The tech industry's intense focus on AI models and platforms is missing the point. Real transformation succeeds or fails long before deployment, determined by how organizations restructure roles, decision rights, and incentives. Without that organizational blueprint, even the most advanced AI strategy is little more than an expensive experiment.
Hardi Gokani, Director of Product Management for AI/ML at Grainger, is a Fortune 500 growth catalyst whose work sits at the intersection of AI product strategy and organizational transformation. At Grainger, she enabled over $398M in revenue through AI-driven product initiatives and scaled a computer vision application from five to 1,000 users in four months. Earlier, at CVS Health, she protected $35M in annual revenue during an enterprise-wide move to the cloud. She believes the industry's focus on technology is misplaced, and the real work of AI transformation is deeply human.
"AI transformation doesn't succeed or fail at the point of deployment. It succeeds or fails much earlier, when companies decide who owns AI-driven decisions, how roles change, and what leaders are accountable for," said Gokani. That stance cuts against the instinct to treat AI adoption as a procurement decision. The organizational blueprint has to come first. "If your roadmap doesn't explicitly address roles, decision rights, and incentives, it's not a strategy, it's just a science experiment," she added. Without that foundation, even well-resourced AI initiatives tend to fail before maturity.

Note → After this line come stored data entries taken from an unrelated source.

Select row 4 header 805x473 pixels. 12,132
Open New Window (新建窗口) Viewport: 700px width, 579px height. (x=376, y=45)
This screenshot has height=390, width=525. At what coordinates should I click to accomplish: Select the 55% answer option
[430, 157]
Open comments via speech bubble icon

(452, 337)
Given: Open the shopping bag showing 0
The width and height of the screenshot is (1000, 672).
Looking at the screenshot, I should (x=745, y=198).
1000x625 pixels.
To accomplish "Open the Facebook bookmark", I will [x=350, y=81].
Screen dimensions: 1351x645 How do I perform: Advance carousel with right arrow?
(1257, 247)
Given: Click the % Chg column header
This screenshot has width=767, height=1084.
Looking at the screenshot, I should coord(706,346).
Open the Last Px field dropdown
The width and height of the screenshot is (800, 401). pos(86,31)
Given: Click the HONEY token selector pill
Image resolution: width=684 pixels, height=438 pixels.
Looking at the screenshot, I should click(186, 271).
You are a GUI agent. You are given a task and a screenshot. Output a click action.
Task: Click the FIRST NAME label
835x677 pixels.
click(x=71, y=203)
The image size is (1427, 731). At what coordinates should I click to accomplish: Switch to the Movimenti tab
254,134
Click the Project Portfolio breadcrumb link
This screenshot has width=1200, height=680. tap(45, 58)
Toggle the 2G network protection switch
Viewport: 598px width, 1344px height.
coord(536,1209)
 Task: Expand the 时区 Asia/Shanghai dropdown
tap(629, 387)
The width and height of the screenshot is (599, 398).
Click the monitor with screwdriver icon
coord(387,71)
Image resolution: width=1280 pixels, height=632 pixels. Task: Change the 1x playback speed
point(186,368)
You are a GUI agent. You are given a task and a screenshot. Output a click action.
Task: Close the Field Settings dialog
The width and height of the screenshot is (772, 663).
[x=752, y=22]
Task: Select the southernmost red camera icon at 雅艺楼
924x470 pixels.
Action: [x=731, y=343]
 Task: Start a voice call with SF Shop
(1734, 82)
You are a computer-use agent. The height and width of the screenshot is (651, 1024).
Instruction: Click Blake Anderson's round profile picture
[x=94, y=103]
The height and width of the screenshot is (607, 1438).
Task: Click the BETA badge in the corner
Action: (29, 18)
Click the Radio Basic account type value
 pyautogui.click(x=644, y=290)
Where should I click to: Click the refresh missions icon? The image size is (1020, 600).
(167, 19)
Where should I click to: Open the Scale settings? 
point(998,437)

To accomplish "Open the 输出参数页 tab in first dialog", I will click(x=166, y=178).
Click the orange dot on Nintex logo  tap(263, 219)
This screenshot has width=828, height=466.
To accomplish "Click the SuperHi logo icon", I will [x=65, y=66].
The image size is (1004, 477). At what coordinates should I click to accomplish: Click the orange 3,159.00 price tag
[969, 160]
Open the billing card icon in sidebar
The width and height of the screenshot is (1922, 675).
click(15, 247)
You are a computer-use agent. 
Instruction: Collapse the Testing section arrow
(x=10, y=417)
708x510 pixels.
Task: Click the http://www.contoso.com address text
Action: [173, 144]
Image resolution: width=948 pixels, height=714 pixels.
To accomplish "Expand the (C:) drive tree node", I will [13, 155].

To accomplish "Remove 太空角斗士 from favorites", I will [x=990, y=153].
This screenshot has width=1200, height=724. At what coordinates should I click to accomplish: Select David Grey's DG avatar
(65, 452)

Gokani identified two organizational pitfalls that consistently keep AI stuck in pilot mode. The first is a talent imbalance that most companies create without realizing it. The second is a leadership fluency gap that turns even well-designed AI initiatives into sources of frustration.
The demo trap: The first pattern of failure is often rooted in how organizations staff their AI initiatives. Companies unintentionally over-invest in "builders," data scientists and engineers, while underfunding the "translators": the business leaders, product leaders, and domain experts who connect AI to real problems. The resulting imbalance has a predictable outcome. "If 90% of your AI talent sits in model development, you're optimizing for demos, not for business decisions. You have to make sure you have a good balance when you structure your talent for an AI initiative," said Gokani.
Mind the human gap: The fluency problem lives at the top of the organization. Executives routinely sponsor AI but struggle to evaluate its probabilistic nature, which leads to inflated expectations and team burnout. At the same time, AI actively reshapes power and identity at work, stoking fear among employees that their experience will be made irrelevant. She noted that ignoring that fear will guarantee resistance rather than adoption. The companies seeing real impact address that anxiety directly, by being explicit about where AI will and will not be used and by rewarding good human judgment alongside automation. Measurement is where that commitment becomes visible. "In addition to model accuracy, you need to measure things like: How many decisions did you improve? What time did you save for each user? What adoption persisted after the initial launch? If humans are not in your metrics, value won't be either," she said. Netflix offered her clearest example of what a genuine AI-native operating model looks like: completely and intentionally invisible, with recommendation and personalization algorithms integrated into every product, content, and marketing decision the business makes.